*Set exercise a*:
From the post about a slow knight's tour in Haskell, extract the passage from "import Data.STRef (newSTRef, STRef, modifySTRef, readSTRef)" up to and including "Bool -> m () -> m ()".

My knight's tour is slow

i’ve been learning haskell, and it’s been going pretty well. i went to implement a version of the ‘knights tour’ problem, wherein a path traced by a ‘chess knight’, on a NxN checkerboard, is determined. in an effort to copy the fastest imperative implementations i tried to perform ‘in-place’ operations on a fixed board. the resulting code \works\ and looks very much like my imperative implementations, but is surprisingly slow. any help would be much appreciated, as i think i’m becoming comfortable working within monadic contexts, and now i’d like to learn how to write performant haskell.

for my mutable board i used STArray, and i wrapped it in State so i could do the graph traversal.

thank you in advance.

import Control.Monad.State (execStateT, StateT, get, put, lift)
import Control.Monad.Loops (whileM)
import Control.Monad (unless)
import Control.Monad.ST (runST, ST)

import Data.STRef (newSTRef, STRef, modifySTRef, readSTRef)
import Data.Array.ST (newArray, readArray, writeArray, STArray, getBounds)

-- unless, but with a monadic context
unlessM :: Monad m => m Bool -> m () -> m ()
unlessM mbool statement = mbool >>= (\bool -> unless bool statement)


-- search over these relative points
rd :: [Int]
rd = [2,1,-1,-2,-2,-1,1,2]

cd :: [Int]
cd = [1,2,2,1,-1,-2,-2,-1]

-- `False` if any element of the board is `-1`
isSolved :: STArray s (Int, Int) Int -> ST s Bool
isSolved arr = do
    ((r0,c0),(r1,c1)) <- getBounds arr
    fmap (\x -> (not.(any (\y -> y == -1))) x) $ mapM (\i -> readArray arr i) [(idx, jdx) | idx <- [r0..r1], jdx <- [c0..c1]]


-- given the board and a location, find the locations to where the knight can travel
getNextPoints :: STArray s (Int, Int) Int -> (Int, Int) -> ST s [(Int, Int)]
getNextPoints board (idx, jdx) = do
    ((r0,c0),(r1,c1)) <- getBounds board
    let size = 1 + r1 - r0
        reachable = filter (\(i,j) -> (0<=i) && (i<size) && (0<=j) && (j<size)) [(idx+r, jdx+c) | (r, c) <- zip rd cd]
    values <- mapM (\i -> readArray board i) reachable
    return [p | (p, v) <- zip reachable values, v == -1]


-- find a tour if the knight starts at `(idx,jdx)` traversing the board held in state
-- `step` is the enumerated knight that is being placed
knightFrom :: (Int, Int) -> Int -> StateT (STArray s (Int, Int) Int) (ST s) ()

*Set exercise b*:
Copy the entries from the line with "Viewport: 420px width, 378px" up to and including the line with "click(x=342, y=81)".

*Records for this exercise*:

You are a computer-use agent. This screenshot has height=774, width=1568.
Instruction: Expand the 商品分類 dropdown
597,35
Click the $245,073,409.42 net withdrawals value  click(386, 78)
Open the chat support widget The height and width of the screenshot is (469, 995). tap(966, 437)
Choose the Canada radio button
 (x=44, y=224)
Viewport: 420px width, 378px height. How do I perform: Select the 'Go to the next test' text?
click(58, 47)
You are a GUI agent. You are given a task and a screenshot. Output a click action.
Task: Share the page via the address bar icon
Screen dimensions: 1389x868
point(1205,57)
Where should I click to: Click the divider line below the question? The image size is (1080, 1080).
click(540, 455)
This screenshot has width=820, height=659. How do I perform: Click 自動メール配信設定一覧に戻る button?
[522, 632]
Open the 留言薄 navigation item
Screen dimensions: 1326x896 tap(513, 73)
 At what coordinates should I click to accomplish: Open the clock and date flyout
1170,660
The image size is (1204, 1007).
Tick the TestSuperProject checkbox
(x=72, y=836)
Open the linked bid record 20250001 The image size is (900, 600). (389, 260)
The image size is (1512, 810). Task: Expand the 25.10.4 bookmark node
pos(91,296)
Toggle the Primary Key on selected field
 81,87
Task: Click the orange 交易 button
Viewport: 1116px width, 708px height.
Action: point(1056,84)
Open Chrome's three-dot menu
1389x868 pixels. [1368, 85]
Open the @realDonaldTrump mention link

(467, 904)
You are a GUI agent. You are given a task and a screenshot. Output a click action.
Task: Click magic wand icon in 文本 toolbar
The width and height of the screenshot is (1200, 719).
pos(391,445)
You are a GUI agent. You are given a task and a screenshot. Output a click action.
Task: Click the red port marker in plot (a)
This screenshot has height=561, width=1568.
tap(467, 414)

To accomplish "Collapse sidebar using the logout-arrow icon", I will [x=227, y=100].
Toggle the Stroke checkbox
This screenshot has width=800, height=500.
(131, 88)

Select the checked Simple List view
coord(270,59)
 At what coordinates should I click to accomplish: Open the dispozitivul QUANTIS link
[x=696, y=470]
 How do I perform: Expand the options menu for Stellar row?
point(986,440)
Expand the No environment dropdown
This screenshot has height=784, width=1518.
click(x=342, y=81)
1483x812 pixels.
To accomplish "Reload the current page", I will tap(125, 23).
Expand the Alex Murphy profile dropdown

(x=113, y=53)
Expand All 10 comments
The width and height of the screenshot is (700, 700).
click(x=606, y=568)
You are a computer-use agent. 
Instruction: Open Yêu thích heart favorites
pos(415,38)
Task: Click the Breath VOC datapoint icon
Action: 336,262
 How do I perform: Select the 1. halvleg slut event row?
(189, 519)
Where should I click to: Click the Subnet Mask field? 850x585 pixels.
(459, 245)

*Response a*:
import Data.STRef (newSTRef, STRef, modifySTRef, readSTRef)
import Data.Array.ST (newArray, readArray, writeArray, STArray, getBounds)

-- unless, but with a monadic context
unlessM :: Monad m => m Bool -> m () -> m ()

*Response b*:
Viewport: 420px width, 378px height. How do I perform: Select the 'Go to the next test' text?
click(58, 47)
You are a GUI agent. You are given a task and a screenshot. Output a click action.
Task: Share the page via the address bar icon
Screen dimensions: 1389x868
point(1205,57)
Where should I click to: Click the divider line below the question? The image size is (1080, 1080).
click(540, 455)
This screenshot has width=820, height=659. How do I perform: Click 自動メール配信設定一覧に戻る button?
[522, 632]
Open the 留言薄 navigation item
Screen dimensions: 1326x896 tap(513, 73)
 At what coordinates should I click to accomplish: Open the clock and date flyout
1170,660
The image size is (1204, 1007).
Tick the TestSuperProject checkbox
(x=72, y=836)
Open the linked bid record 20250001 The image size is (900, 600). (389, 260)
The image size is (1512, 810). Task: Expand the 25.10.4 bookmark node
pos(91,296)
Toggle the Primary Key on selected field
 81,87
Task: Click the orange 交易 button
Viewport: 1116px width, 708px height.
Action: point(1056,84)
Open Chrome's three-dot menu
1389x868 pixels. [1368, 85]
Open the @realDonaldTrump mention link

(467, 904)
You are a GUI agent. You are given a task and a screenshot. Output a click action.
Task: Click magic wand icon in 文本 toolbar
The width and height of the screenshot is (1200, 719).
pos(391,445)
You are a GUI agent. You are given a task and a screenshot. Output a click action.
Task: Click the red port marker in plot (a)
This screenshot has height=561, width=1568.
tap(467, 414)

To accomplish "Collapse sidebar using the logout-arrow icon", I will [x=227, y=100].
Toggle the Stroke checkbox
This screenshot has width=800, height=500.
(131, 88)

Select the checked Simple List view
coord(270,59)
 At what coordinates should I click to accomplish: Open the dispozitivul QUANTIS link
[x=696, y=470]
 How do I perform: Expand the options menu for Stellar row?
point(986,440)
Expand the No environment dropdown
This screenshot has height=784, width=1518.
click(x=342, y=81)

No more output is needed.